* YOUR INSTRUCTIONS: Every line below from the one with "Click the rname1 column header" through the one with "Viewport: 960px width, 700px height." should be retyped exactly, both ends included; no other lines and no pictures.

[[ DATA SHOWN, beginning ]]

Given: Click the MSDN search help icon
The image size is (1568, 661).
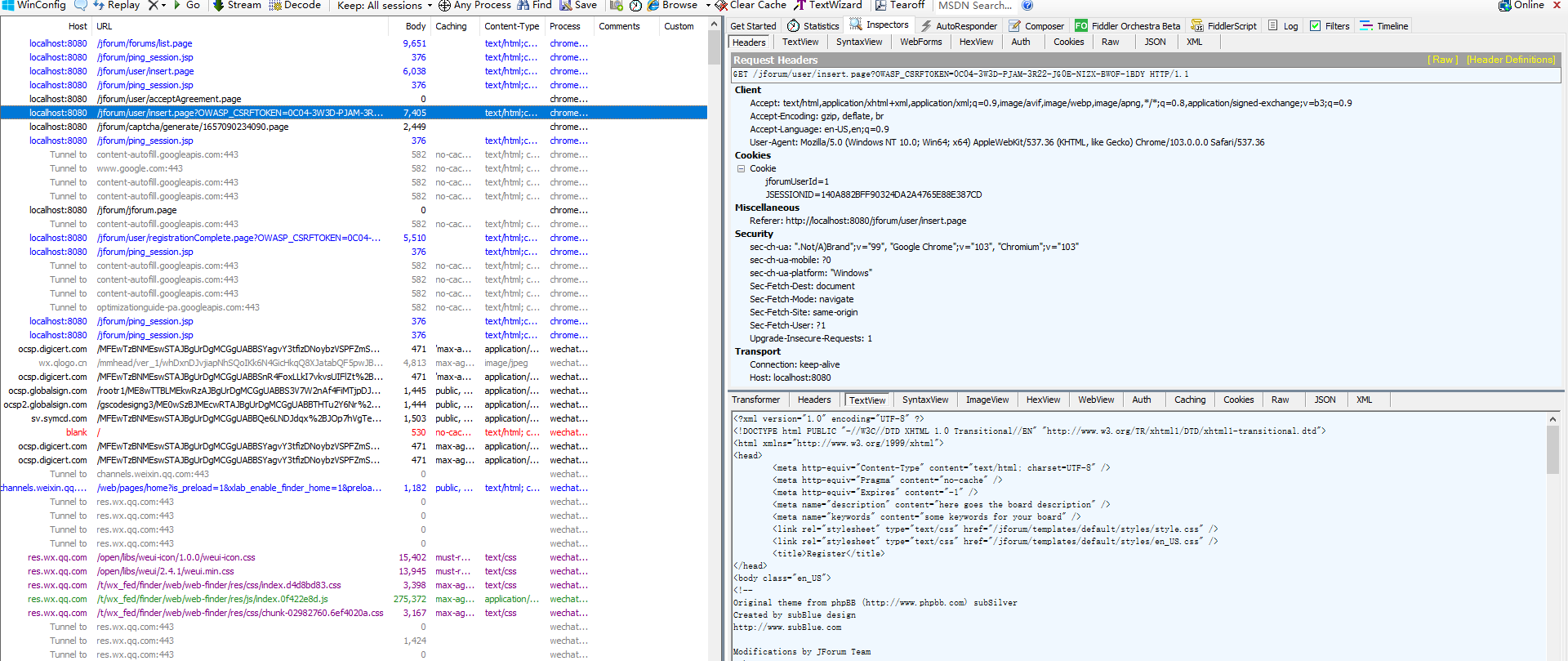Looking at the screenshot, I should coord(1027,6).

[[ DATA SHOWN, end ]]
[[ DATA SHOWN, beginning ]]

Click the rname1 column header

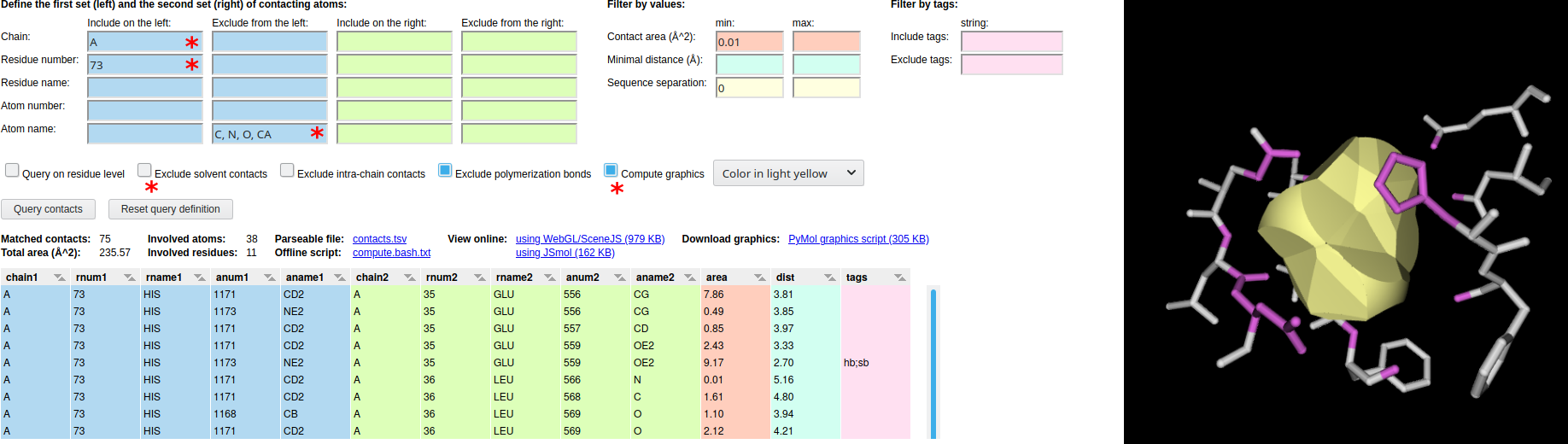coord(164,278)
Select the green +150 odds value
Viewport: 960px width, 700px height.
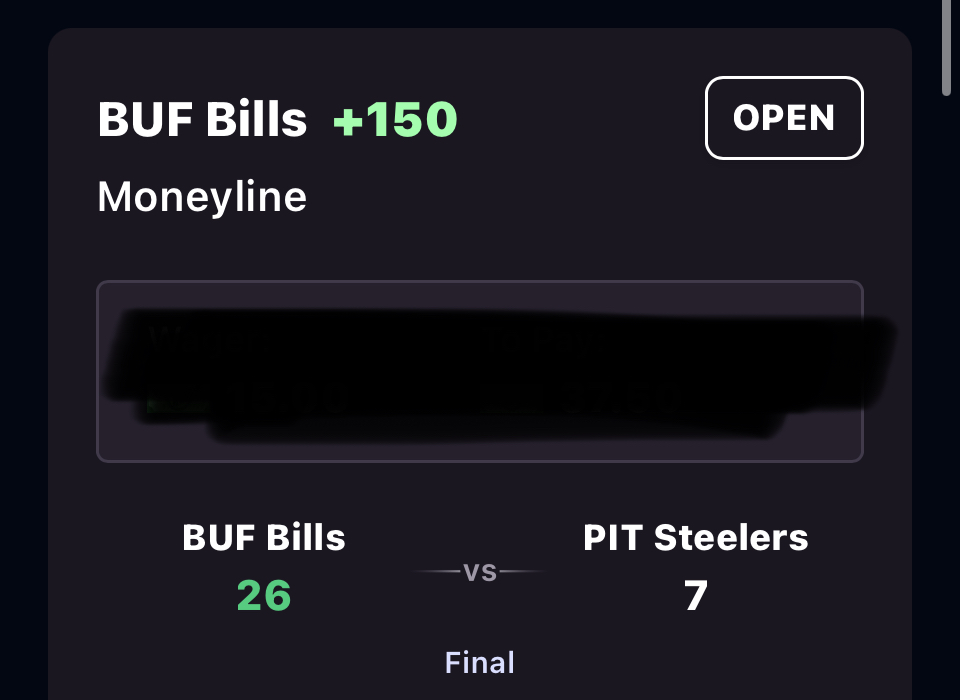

[[ DATA SHOWN, end ]]
[[ DATA SHOWN, beginning ]]

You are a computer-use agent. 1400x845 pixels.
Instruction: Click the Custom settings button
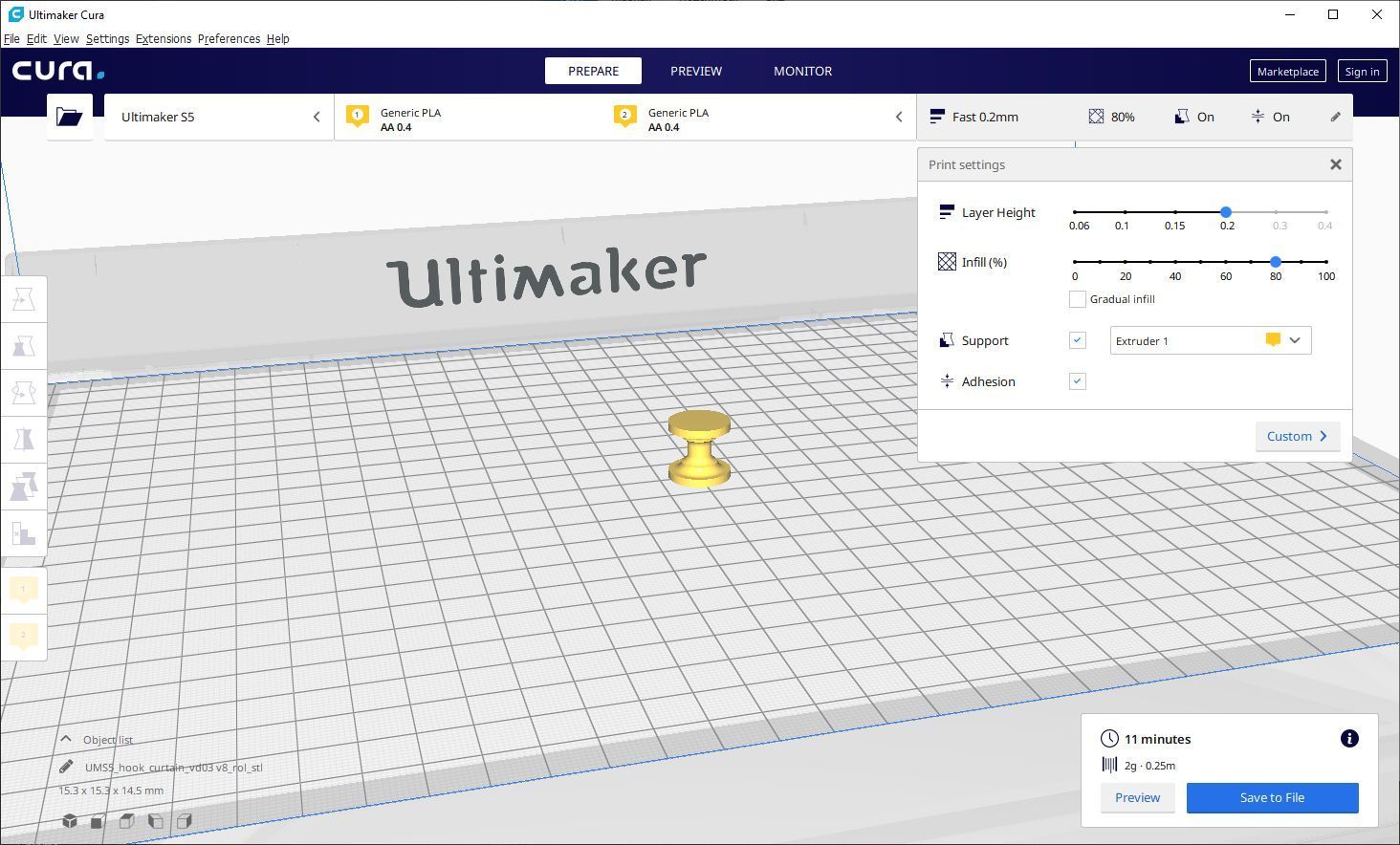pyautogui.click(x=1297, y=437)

[[ DATA SHOWN, end ]]

* OUTPUT FOR THIS EXERCISE:
Click the rname1 column header

coord(164,278)
Select the green +150 odds value
Viewport: 960px width, 700px height.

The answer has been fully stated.